East Texans on death row
Sixteen East Texans are currently awaiting execution.
The harshest punishment for the most heinous crimes in the Lone Star State is execution.
Several East Texans sit on death row and are awaiting an execution date.
Executions scheduled for 2022
One East Texan is scheduled to be executed on Oct. 17, but some state representatives, as well as the inmate, are calling for clemency.
Robert Roberson III, 57, has been on death row since February 2003 after he was found guilty of murdering his 2-year-old daughter in 2002.
According to records from the Texas Department of Criminal Justice, Roberson took his daughter to Palestine Regional Hospital on Jan. 31, 2002, claiming she had fallen out of bed. She had severe trauma to her head and died from her injuries at a Dallas medical center the next day. Roberson was then charged in connection with the child's death.

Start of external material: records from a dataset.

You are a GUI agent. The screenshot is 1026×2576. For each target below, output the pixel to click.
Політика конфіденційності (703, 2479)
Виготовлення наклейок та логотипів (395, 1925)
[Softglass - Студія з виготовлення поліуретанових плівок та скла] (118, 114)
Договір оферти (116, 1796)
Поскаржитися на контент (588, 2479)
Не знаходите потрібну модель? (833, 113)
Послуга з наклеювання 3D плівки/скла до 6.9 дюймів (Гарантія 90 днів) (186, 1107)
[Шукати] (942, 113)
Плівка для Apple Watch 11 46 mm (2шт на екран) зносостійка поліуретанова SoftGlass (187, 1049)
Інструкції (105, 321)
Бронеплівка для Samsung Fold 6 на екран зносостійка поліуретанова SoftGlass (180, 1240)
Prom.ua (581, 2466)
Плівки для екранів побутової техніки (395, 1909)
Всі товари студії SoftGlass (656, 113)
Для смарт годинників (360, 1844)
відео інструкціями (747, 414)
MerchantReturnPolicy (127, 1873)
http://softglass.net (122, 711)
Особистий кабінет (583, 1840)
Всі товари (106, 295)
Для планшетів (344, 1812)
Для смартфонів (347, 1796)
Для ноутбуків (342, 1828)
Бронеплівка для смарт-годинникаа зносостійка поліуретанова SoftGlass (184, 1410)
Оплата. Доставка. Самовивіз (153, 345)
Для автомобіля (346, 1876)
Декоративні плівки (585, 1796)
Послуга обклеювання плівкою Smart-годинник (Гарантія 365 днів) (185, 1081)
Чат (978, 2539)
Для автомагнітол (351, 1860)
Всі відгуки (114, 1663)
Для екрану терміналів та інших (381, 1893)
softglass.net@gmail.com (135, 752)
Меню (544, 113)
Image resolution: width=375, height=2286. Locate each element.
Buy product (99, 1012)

The clemency petition filed by Roberson and his legal team states he is innocent. The petition comes alongside over 200 letters from Texas Legislators, parents rights advocates, Autism advocate organizations, attorneys and former lead detective on the case, Brian Wharton, showing support for Roberson.
"This is not a case where the State got the wrong person," the petition reads. "Instead, a crime was alleged — but none actually occurred. Robert was convicted of capital murder and sentenced to death after his chronically ill two-year-old daughter, Nikki, died. He was arrested before Nikki was even taken off life support. He was barred from visiting her in the hospital. His parental rights were summarily terminated without a hearing. He was thrown in a jail suicide cell, without access to a lawyer. When a lawyer was finally appointed for him because he was indigent, that lawyer, without doing any investigation, insisted that the State was right: Robert must have shaken his daughter and caused her condition, regardless of his insistence that he loved his little girl and would not have done anything to harm her."
State Rep. Jay Dean, R-Longview, who represents Gregg, Harrison, and Marion counties, and state Rep. Jill Dutton, R-Ben Wheeler, who represents Hopkins, Hunt, Van Zandt counties, are among the 86 representatives who signed the letter.
Tracy Beatty
The most recent East Texan to be put to death by the state is a Smith County man who killed his mother, buried her in the backyard, used her credit cards and drained her bank accounts.
Tracy Beatty, 61, was convicted of killing his mother, Carolyn Ruth Clark, in Dec. 2003.
Evidence showed Beatty drained his mother's bank accounts, stole her car and used the money to buy drugs after he buried her body in a shallow grace
"He had been to the penitentiary and was out at one point in time, then he brutally assaulted her, his parole was revoked, and he was sent back to the penitentiary," the Smith County Sheriff's Office said during the trial. "We have some indication that was part of his motive."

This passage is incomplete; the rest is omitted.